Given request 1:
According to the Mass Effect text, what guards the first research facility on Binthu?
Given request 2:
Pick up the text about playing Mass Effect where it stops and keep writing it.

Text section:
_ _ _

That's why people might end up thinking the series is amazing though. For now it's just an attractive theoretical quality of the first game. Which still leaves us with the question of why people like the first game. And if you play to the end of the Cerberus missions, and write down everything that happens, for all the things I love about the game you might still be left at a loss.
Events take you to Binthu, where you discover three research facilities marked on the map. Missions in Mass Effect typically involve driving the Mako around a bit before you go indoors and do some talking and shooting, although in this case the emphasis is on violence: rocking up to the first facility, you find it's guarded by a pair of heavy guns. The Mako can handle this sort of thing, as we saw with the Thresher Maw, but what I may have glossed over somewhat is that combat in the Mako is a bit like trying to do the washing up with your feet.
The driving controls make you wonder if BioWare had ever played a game with cars in it before. The left analogue stick is so sensitive to steering that only lunar gravity saves you from barrel-rolling with every twitch, and while you can use the camera to steer, it's another matter entirely when you're asked to drive and shoot. The guns in Mass Effect overheat if you hold the button down, and the rocket towers fire at you intermittently, so what you generally settle on is lining up a broadside and then driving forwards a bit, waiting to be fired at, reversing a bit, waiting to be fired at, driving forwards a bit, waiting to be fired at, and so on, all the while trying to avoid holding "fire" for too long.
Anyway, rocket towers down, you hop out of the Mako and proceed inside. You go through a door and into an empty square room with another door on the left side. You go over to that and the mini-map indicates enemies ahead, so you get ready. In you go, and there's a big blue forcefield in the centre of a square room, with crates abound and big square pillars in each corner. Disabling the forcefield exposes some alien critters in the centre, and they come at you, as do a bunch of Cerberus researchers and soldiers who were working nearby. Following a pitched battle, you decide Admiral Kahoku isn't here, so you go outside, jump into the Mako and go to the next facility.

_ _ _

Provided information:

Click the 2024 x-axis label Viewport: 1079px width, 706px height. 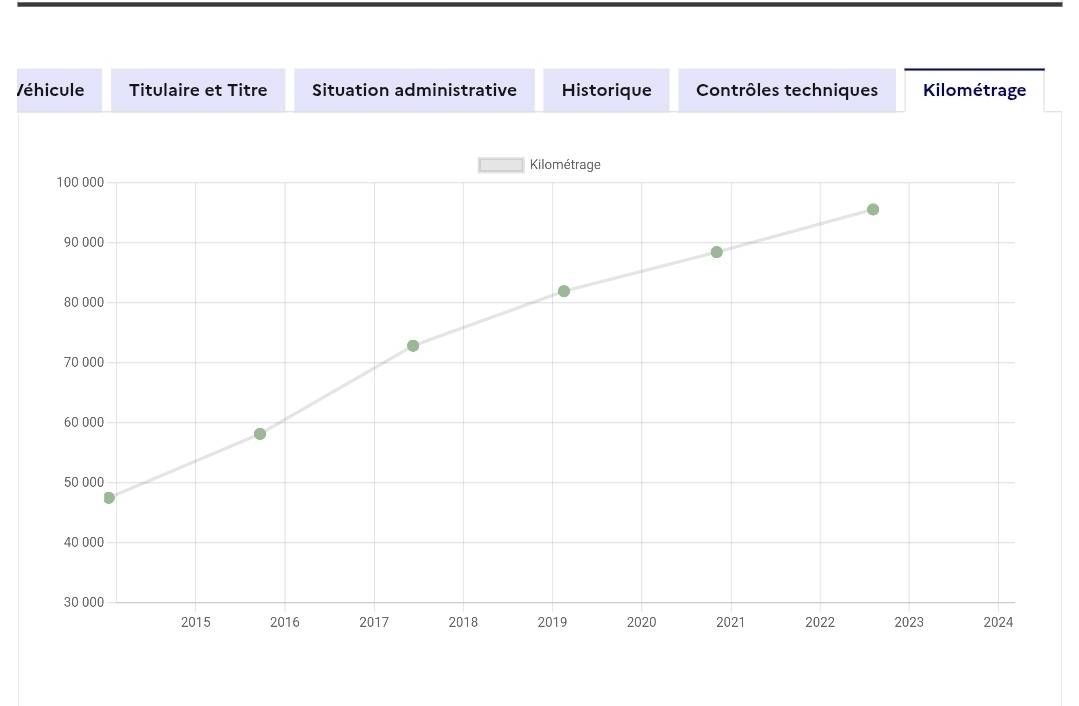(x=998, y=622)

_ _ _

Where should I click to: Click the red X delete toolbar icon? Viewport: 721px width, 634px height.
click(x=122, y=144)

_ _ _

Reply 1:
A pair of heavy guns.

Reply 2:
Two big rocket towers await you. Washing up washing up. Indoors, big square room, door on left. Grrr. Oh look, a big blue forcefield. And some critters. And some men. No Kahoku! Next facility. Two big towers. Square room. Blue forcefield. Shooting. Kahoku! He's dead. That's it. Time to go home.

Mass Effect 2 will inherit various things from your completed Mass Effect save, so obviously I've prepared several possible beginnings.
It's rather cool that the origins of Mass Effect 2 potentially lie strewn across the planets Edolus and Binthu - a shady organisation conducting illegal research on aliens, their plans disrupted by your noble/selfish endeavours. It makes you wonder what else you've seen in the first game that may matter in the second, or even third, not to mention what your actions in these side missions may yet determine. But they could at least have changed the room layouts a bit. And why is it always the third facility that has Kahoku in? Are they taking the piss? These are far from isolated problems, either. Those facilities? All the underground facilities in the game - in the galaxy - look much the same. And did I mention the lifts?
In equally traditional BioWare fashion, there's also so much back-story here that the devs can't help letting you gorge on it - to a fault. Conversations go on for ages as Shepard makes all sorts of background inquiries, segueing from an acid-tongued interrogation of a smuggler into asking directions or inquiring about the local harvesting arrangements in the same exchange. You're also encouraged to read up on everything you encounter in the Codex, with its Public Service Message narration. The fact that BioWare's universe is imaginative and interesting and not just blue horse blue horse is great, but it's also a bit of a hindrance and makes it difficult to maintain pace. Playing through it a second time, skipping all the extraneous fluff, it's sharp and aggressive; an intergalactic race against time to get to a fight against the odds. There's got to be a way to have both.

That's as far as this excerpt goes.